O presidente dos Estados Unidos, Donald Trump, afirmou nesta sexta-feira (1º) que as hostilidades com o Irã "foram encerradas", após a adoção de um cessar-fogo no início de abril, embora tenha ressaltado que o país ainda representa uma ameaça significativa aos interesses americanos.
A declaração foi feita em carta enviada ao Congresso, no momento em que se encerrava o prazo de 60 dias previsto na Resolução de Poderes de Guerra para que o presidente solicitasse autorização legislativa para manter operações militares. Segundo Trump, como não houve novos confrontos desde 7 de abril, a regra não se aplicaria ao caso.

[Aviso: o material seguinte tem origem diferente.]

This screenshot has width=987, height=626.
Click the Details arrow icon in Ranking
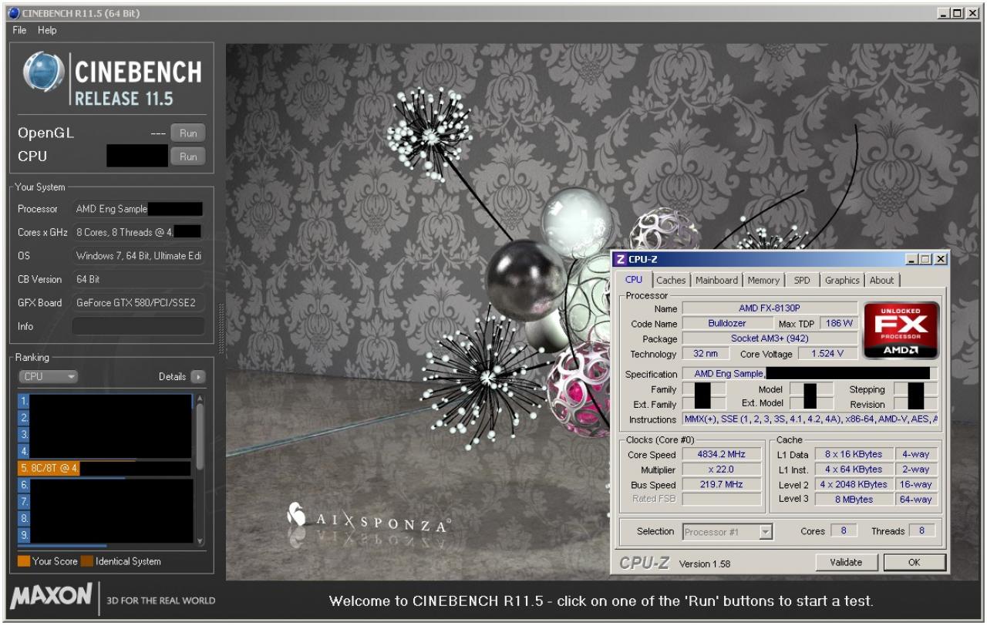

"As hostilidades que começaram em 28 de fevereiro de 2026 foram encerradas", escreveu o presidente em comunicações dirigidas ao presidente da Câmara, Mike Johnson, e ao presidente pro tempore do Senado, Chuck Grassley.
Apesar da afirmação, Trump indicou que a crise está longe de uma solução definitiva. No documento, ele afirmou que o Irã segue sendo uma "ameaça significativa" aos Estados Unidos e às suas Forças Armadas, enquanto o Pentágono mantém ajustes na presença militar na região.
Por outro lado, o Irã enviou na noite de quinta-feira (30) um novo texto do plano para resolver o conflito ao Paquistão, que está agindo como mediador nas negociações com os EUA. Embora os detalhes específicos do plano não tenham sido divulgados, o porta-voz da chancelaria iraniana, Esmail Baghaei, afirmou que "o fim do conflito e o estabelecimento da paz" são a prioridade do país. Os detalhes do plano foram passados pelos paquistaneses aos Estados Unidos.
Trump, no entanto, demonstrou insatisfação com a nova proposta apresentada por Teerã para encerrar o conflito. "O Irã quer fazer um acordo, mas eu não estou satisfeito", afirmou a jornalistas na Casa Branca. Segundo ele, as exigências iranianas incluem pontos "que não podem ser aceitos".
A movimentação também ocorre em meio a questionamentos no Congresso sobre os limites do poder presidencial em ações militares. Trump chegou a afirmar que não pretende buscar autorização formal, argumentando que a exigência nunca foi aplicada por outros presidentes e classificando a legislação como inconstitucional.
Parlamentares, no entanto, contestam essa interpretação. O senador democrata Tim Kaine já indicou que o cessar-fogo não interromperia a contagem do prazo legal.